Consider hte LP problem

$$\min 16y_1 + 6y_2 - 8y_3 -15y_4$$$$s.t.$$$$-y_1 + y_2 -2y_3 -4y_4 \ge -1$$$$2y_1 -2y_2-y_3 - 5y_4 \ge 1$$$$y_i \ge 0 \text{ for } i=1,2,3,4$$

a.) Write down the dual problem and solve it

b.) Find the solution to the primal problem

c.) If the first constraint in the primal is changed to $-y_1 + y_2-2y_3-4y_4\ge k$, for what values of k will the solution of the dual occur at the same point as for k=-1

(EMEA Review Exercise 19.2)

3. Using a numerical solver¶

The production of three goods requires using two machines.
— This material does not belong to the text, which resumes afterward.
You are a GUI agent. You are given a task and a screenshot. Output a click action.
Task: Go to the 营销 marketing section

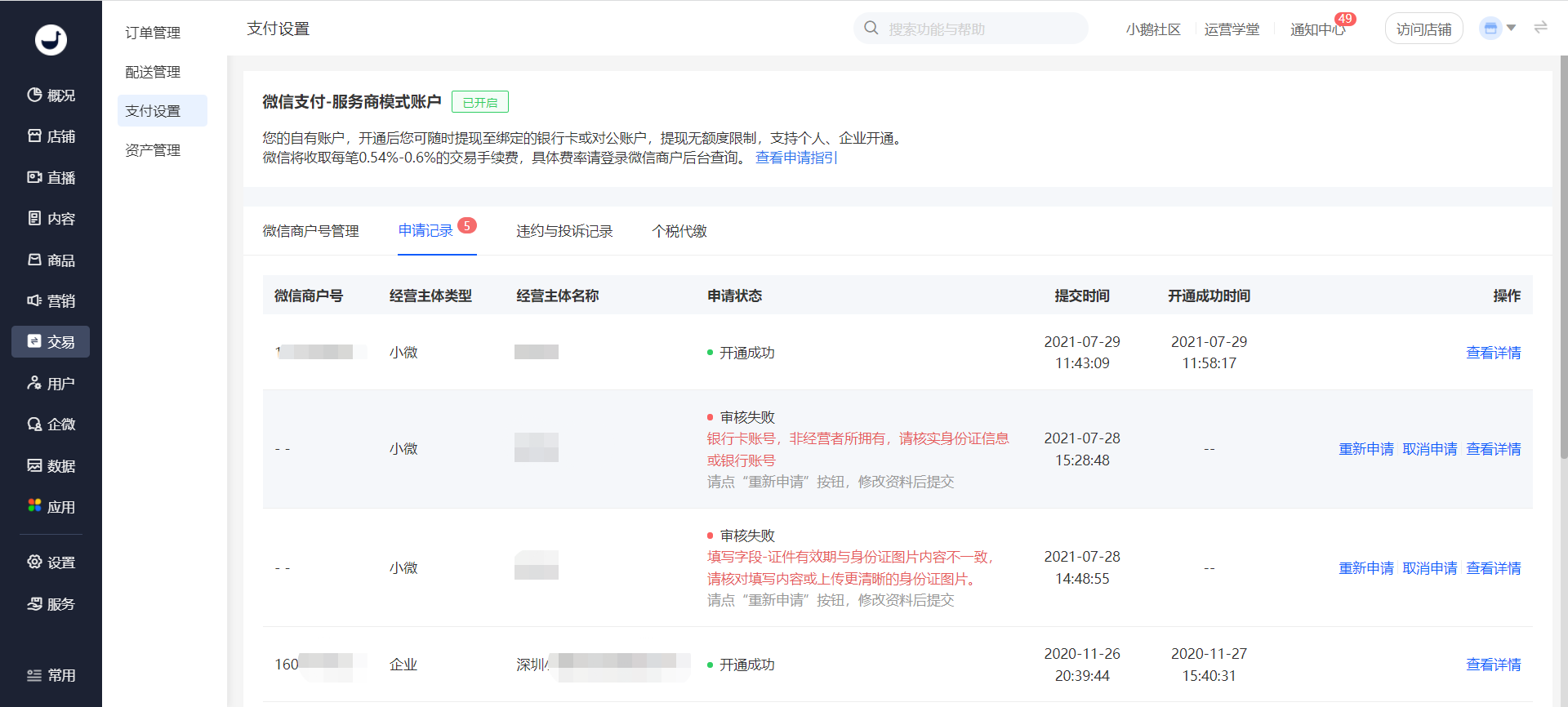51,300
Machine 1 can be utilized for $b_1$ hours, while machine 2 can be utilized for $b_2$ hours. The time spent for the production of one unit of each good is given by the following table:

Machine 1 Machine 2
Good 1 3 2
Good 2 1 2
Good 3 4 1

The profits per unit produced of the three goods are 6, 3, and 4, respectively.

a.) Write down the LP problem this leads to. Write down the dual.

b.) Solve the problem, using python, when $b_1=b_2=100$

c.) Consider a situation where a new machine is added to increase the efficiency of the process. The new machine can be utilized $b_3$ hours. The table below gives the new time spent for the production of one unit of each good.

Machine 1 Machine 2 Machine 3
Good 1 1.5 1 1
Good 2 .5 .5 1
Good 3 .5 1 .5

We allow each machine to be used $b_1 =b_2=b_3 = 66.7$ (So that the total amount of machine time is approximately the same)

  • Calculate out the new maximum profit?
  • Let us say that the new machine costs 100. Should the company buy the new machine?
  • If $b_1=b_2=b_3=100$ what would be the new optimal profit. Where does this profit/value come from as opposed to the profit estimated above? In an actual business situation, discuss the real-world considerations.